VICTORIA BOCANEGRA; WALTER MANUCHA; AMANDA VINCENTI; MIGUEL FORNÉS; PATRICIA G. VALLES

Centro de Congresos y Exposiciones de Mendoza

Congreso; XXVI Reunión Científica Anual de la Sociedad de Biología de Cuyo; 2008

Sociedad de Biología de Cuyo

The RAS plays a central role in renal disorders progression. OUU markedly activates the RAS mechanical signal resulting from OUU increases hydrostatic pressure and tubule dilation which in turn lead to apoptosis. NHE1 is an  important regulatory volume increase component. We examined the NHE1 participation in apoptosis and we further  evaluated Angiotensin II inhibition effects in neonatal UUO. Within 48h of birth rats were subjected to OUU or sham surgery.They received Losartan, 10mg/kg/d (CLos/OLos); AT2 inhibitor, PD-123319(CPD/OPD), or vehicle (CH2O/OH2O) for 14 days TUNEL, electron microscopy,WesternBlot(NHE1,NHE3, Bax, Bcl2, Procaspase3 and Caspase3)and Caspase3 assay were performed.

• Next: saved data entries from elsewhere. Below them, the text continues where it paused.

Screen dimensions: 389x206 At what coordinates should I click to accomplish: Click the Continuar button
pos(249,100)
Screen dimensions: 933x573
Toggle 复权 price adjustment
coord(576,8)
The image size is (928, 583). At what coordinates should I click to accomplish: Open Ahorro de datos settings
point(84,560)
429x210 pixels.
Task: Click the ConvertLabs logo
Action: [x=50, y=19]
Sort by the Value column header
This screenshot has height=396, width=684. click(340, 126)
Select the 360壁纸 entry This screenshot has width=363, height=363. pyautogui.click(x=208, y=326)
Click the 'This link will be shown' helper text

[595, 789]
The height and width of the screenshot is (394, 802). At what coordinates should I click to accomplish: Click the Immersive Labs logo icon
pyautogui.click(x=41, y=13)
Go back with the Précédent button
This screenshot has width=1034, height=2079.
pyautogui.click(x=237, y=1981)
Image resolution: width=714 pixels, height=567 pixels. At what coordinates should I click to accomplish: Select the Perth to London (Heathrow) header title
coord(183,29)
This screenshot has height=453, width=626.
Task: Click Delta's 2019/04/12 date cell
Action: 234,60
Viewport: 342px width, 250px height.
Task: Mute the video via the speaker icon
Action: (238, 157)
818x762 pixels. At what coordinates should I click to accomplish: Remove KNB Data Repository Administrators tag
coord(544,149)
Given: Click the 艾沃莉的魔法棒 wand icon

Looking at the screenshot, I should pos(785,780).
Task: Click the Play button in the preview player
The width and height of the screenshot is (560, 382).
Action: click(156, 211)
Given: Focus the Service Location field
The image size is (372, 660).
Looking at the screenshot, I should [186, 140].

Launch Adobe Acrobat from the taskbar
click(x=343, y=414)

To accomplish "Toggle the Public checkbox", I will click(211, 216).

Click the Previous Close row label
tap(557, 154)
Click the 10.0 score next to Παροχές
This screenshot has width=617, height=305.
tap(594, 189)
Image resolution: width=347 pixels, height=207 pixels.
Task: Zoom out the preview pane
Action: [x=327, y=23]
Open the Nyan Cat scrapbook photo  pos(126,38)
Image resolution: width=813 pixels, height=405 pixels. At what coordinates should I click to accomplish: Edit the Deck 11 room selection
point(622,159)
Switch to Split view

Increased apoptotic cells in CCD of OH2OvsCH2O with persistence of apoptosis in OLos were shown. Apoptosis was confirmed by electron microscopy. PD123319 had no effect. We demonstrated decreased NHE1 protein expression in OH2O and OLos vs control whereas no differences in NHE3 expression was shown. The increased Bax/Bcl2 ratio linked to decreased Procaspase3 and increased Caspase3 activity demonstrated the activation of the mitochondrial apoptotic pathway in OLos and OH2O cortex.In conclusion, decreased NHE1 expression may be involved in the persistent tubular epithelial cell apoptosis through the mitochondrial pathway after Losartan administration in neonatal UUO. Losartan should be avoided in neonatal obstructive nephropathy.